Details on oral exposure:

VEHICLE
- Concentration in vehicle: 50%
- Amount of vehicle (if gavage): 20 and 40 mL/kg bw

MAXIMUM DOSE VOLUME APPLIED: 40 mL/kg bw

DOSAGE PREPARATION: The test substance was diluted in olive oil to a final concentration of 50%.

- Rationale for the selection of the starting dose: Based on a range-finding study (not further described), dose levels of 10 and 20 g/kg bw were selected for the determination of the LD50 value.

Doses:

10,000 and 20,000 mg/kg bw

No. of animals per sex per dose:

5

Control animals:

other: not required

Details on study design:

- Duration of observation period following administration: 7 days
- Frequency of observations and weighing: animals were observed for clinical signs at 20 min, 1, 3, 24 and 48 h and 7 days post administration. Individual body weights were determined at study initiation (Day 0) and at the end of the observation period (Day 7).
- Necropsy of survivors performed: yes
- Other examinations performed: clinical signs, body weight, gross necropsy.

Results and discussion

Mortality:

10,000 mg/kg bw: 0/5 males and 0/5 females died.
20,000 mg/kg bw: 1/5 males and 1/5 females were found dead at 48 h post-dose.

Clinical signs:

other: At both 10,000 and 20,000 mg/kg bw, slight staggering, ataxia and piloerection were observed 1 and 3 h post-dose (number of animals not specified). Effects were reversible within 24 h.

Gross pathology:

Gross necropsy of dead and sacrificed animals revealed no changes of the examined organs (brain, lung, heart, stomach, intestines, liver, spleen, kidneys, serous membrane/vessels, lymph nodes and gonads).
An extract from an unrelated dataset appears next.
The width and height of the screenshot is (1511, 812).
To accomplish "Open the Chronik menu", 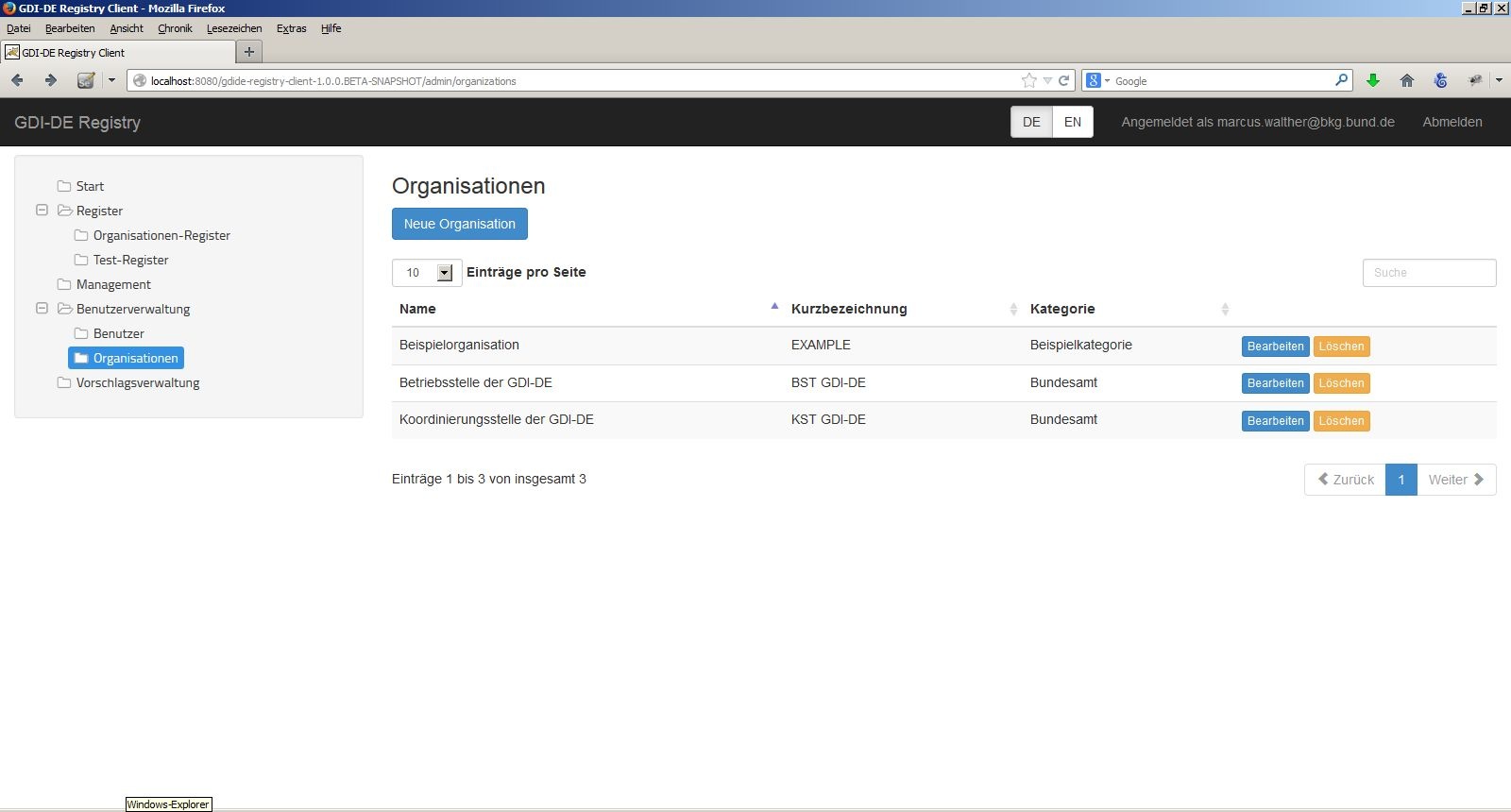I will (x=175, y=28).
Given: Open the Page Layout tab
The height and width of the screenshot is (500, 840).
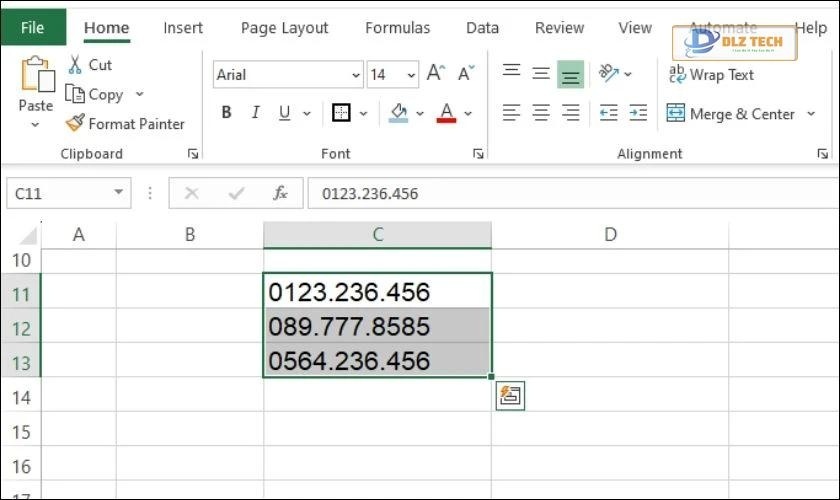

Any other information on results incl. tables

Table 1. Table for acute oral toxicity
Dose [mg/kg bw]	Mortalities [No. of animals/No. in group]	Time of death (post-administration)	Mortality [%]	Clinical signs / Duration
Males
10,000	0/5	-	0	Staggering, ataxia, piloerection / 1-3 h post-dose
20,000	1/5	48 h	20	Staggering, ataxia, piloerection / 1-3 h post-dose
Females
10,000	0/5	-	0	Staggering, ataxia, piloerection / 1-3 h post-dose
20,000	1/5	48 h	20	Staggering, ataxia, piloerection / 1-3 h post-dose

 

Table 2. Body weight and body weight gain
Animal number	Body weight on Day 0 [g]	Body weight on Day 7 [g]	Body weight gain [%]
Males (10,000 mg/kg bw)
1	130	155	19
2	135	160	19
3	120	135	13
4	140	150	7
5	145	165	14
Mean	134	153	14
Feales (10,000 mg/kg bw)
1	120	145	21
2	115	130	13
3	130	155	19
4	120	145	21
5	140	160	14
Mean	125	147	18
Males (20,000 mg/kg bw)
1	140	- (dead)	-
2	145	155	7
3	135	120	-11
4	140	145	4
5	145	155	7
Mean*	141.25	143.75	2
Females (20,000 mg/kg bw)
1	135	160	19
2	135	150	11
3	145	105	-28
4	140	- (dead)	-
5	145	160	10
Mean*	140	143.74	3

 *Calculations based only on surviving animals

Applicant's summary and conclusion

Interpretation of results:

other: CLP/EU GHS criteria not met, no classification required according to Regulation (EC) No 1272/2008.